• [Исходный текст]
————

Тополь
Я наблюдал, как рабочие-озеленители корнают столетний тополь. Дерево имело очертание рогатки: ствол раздваивался мощной развилкой, ветви двух этих отрогов летом формировали красивую густую крону. Один из отрогов пильщики отсекли начисто, смазали рану на дереве каким-то, по-видимому, целебным раствором, после чего посчитали работу завершенной.
Этому тополю еще повезло — в сравнении с другими его собратьями, которых постигла более суровая участь: они были спилены под корень или остались торчать корявыми столбами, без веток.
Но и судьба «счастливо изувеченного» незавидна. Он рос целый век, учась удерживать равновесие, выпуская новые побеги, призванные сбалансировать тяжесть ветвей, и вот умники, считающие себя более мудрыми, чем природа, пустили под нож результат его вековых стараний. Как ему теперь устоять? И не рухнет ли он при первом порыве ветра?

————

• [Рабочие задания]
1. Ответьте на вопросы по тексту о тополе.
(а) Очертание какого предмета имело дерево?
(б) Какая участь постигла другие тополя?
(в) Как долго рос изувеченный тополь?
2. Повторите дословно ту часть текста о тополе, которая начинается словами «Этому тополю еще» и заканчивается словами «столбами, без веток.».
3. Выпишите все слова, которыми в тексте о тополе названы люди, обрезавшие дерево.

————

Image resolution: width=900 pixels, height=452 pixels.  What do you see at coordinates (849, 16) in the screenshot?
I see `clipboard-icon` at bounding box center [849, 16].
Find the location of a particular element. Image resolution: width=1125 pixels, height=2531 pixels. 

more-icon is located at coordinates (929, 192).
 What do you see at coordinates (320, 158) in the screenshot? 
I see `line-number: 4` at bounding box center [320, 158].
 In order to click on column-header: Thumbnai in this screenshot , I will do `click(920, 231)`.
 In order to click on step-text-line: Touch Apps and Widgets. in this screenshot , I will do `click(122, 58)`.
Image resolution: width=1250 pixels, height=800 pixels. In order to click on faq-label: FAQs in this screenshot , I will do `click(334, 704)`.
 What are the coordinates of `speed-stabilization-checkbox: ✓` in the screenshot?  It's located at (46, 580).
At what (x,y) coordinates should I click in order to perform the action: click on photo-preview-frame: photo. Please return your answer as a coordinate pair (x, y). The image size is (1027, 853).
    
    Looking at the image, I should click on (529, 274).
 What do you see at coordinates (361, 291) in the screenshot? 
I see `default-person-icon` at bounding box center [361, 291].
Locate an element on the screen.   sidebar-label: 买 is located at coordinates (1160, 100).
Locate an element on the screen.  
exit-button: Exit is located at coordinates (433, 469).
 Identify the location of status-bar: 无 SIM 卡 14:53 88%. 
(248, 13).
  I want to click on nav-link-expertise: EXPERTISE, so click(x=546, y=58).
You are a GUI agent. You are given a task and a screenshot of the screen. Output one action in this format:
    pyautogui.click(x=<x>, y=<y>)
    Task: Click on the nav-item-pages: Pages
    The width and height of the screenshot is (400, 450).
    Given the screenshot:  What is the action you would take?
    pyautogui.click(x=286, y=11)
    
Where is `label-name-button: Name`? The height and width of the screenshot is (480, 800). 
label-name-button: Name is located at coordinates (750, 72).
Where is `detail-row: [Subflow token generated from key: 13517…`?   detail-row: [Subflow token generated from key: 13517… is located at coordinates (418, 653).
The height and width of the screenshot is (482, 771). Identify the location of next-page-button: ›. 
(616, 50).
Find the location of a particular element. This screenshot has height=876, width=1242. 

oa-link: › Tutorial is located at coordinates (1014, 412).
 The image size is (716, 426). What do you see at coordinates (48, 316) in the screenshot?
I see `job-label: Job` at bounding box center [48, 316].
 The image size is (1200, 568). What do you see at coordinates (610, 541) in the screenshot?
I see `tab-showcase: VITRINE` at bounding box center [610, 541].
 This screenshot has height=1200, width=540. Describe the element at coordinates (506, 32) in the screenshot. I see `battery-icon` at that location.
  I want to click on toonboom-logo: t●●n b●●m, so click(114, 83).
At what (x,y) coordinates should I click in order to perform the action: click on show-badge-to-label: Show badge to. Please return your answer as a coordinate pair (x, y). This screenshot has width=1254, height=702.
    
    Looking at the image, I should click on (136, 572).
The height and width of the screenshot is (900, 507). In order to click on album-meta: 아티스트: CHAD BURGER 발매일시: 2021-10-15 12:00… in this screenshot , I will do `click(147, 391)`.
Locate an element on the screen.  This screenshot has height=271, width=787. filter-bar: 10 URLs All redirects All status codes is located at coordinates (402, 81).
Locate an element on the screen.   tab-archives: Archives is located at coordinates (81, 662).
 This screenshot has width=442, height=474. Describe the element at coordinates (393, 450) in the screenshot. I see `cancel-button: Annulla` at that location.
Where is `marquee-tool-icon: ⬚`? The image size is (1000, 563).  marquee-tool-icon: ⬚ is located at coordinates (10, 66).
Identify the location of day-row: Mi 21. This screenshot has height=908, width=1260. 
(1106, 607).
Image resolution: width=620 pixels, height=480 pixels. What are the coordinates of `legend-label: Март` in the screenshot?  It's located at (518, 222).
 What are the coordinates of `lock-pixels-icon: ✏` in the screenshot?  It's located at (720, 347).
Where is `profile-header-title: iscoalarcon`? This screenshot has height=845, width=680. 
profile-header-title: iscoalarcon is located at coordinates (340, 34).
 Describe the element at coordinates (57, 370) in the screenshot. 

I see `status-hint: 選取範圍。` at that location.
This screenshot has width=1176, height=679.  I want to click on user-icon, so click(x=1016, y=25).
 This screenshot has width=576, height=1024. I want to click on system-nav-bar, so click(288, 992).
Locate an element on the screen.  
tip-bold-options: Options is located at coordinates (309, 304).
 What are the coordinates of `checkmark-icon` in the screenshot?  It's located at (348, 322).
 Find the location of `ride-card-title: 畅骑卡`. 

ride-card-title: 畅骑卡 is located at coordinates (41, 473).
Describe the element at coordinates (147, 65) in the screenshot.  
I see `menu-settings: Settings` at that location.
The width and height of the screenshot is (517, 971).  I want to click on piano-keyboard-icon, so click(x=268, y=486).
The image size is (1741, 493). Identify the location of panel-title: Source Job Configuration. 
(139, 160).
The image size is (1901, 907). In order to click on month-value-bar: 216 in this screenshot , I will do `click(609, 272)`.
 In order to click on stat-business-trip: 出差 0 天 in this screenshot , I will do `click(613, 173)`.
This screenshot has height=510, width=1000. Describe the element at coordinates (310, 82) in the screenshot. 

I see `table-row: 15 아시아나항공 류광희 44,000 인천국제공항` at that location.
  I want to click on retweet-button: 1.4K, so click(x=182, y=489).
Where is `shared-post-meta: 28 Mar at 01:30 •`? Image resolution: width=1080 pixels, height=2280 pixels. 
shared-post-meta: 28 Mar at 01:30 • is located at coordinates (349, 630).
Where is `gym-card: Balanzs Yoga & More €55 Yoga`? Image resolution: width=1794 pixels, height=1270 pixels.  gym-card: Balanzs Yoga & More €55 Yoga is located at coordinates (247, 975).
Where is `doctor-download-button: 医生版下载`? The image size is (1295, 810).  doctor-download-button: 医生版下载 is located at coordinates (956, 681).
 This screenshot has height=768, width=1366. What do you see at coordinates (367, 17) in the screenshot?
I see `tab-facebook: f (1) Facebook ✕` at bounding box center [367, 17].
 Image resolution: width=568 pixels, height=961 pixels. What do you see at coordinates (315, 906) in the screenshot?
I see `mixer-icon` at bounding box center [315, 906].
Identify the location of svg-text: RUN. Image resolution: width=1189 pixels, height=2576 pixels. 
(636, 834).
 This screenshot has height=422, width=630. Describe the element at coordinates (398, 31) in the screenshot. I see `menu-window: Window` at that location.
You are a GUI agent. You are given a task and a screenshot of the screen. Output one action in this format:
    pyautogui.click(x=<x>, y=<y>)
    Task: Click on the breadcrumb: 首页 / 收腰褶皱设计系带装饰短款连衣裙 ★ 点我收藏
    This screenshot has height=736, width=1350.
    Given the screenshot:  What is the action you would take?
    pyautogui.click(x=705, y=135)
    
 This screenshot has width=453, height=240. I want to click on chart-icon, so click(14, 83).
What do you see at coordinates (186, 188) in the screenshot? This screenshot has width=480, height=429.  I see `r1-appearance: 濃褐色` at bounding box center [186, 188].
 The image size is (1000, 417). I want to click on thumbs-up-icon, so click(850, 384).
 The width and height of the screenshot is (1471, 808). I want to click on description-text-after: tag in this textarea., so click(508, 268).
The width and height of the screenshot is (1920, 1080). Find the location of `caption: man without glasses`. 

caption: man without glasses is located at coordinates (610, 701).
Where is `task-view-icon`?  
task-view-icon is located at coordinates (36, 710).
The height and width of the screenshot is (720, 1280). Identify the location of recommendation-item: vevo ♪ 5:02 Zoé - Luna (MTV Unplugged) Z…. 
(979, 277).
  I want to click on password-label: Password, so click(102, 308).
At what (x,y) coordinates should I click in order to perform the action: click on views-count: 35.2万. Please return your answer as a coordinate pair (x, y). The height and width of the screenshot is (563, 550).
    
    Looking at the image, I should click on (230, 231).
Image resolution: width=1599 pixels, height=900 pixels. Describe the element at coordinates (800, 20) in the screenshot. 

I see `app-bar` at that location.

————

• [Ответы к заданиям]
1.
(а) Рогатки.
(б) Они были спилены под корень или остались торчать корявыми столбами, без веток.
(в) Целый век.

2.
Этому тополю еще повезло — в сравнении с другими его собратьями, которых постигла более суровая участь: они были спилены под корень или остались торчать корявыми столбами, без веток.

3. рабочие-озеленители, пильщики, умники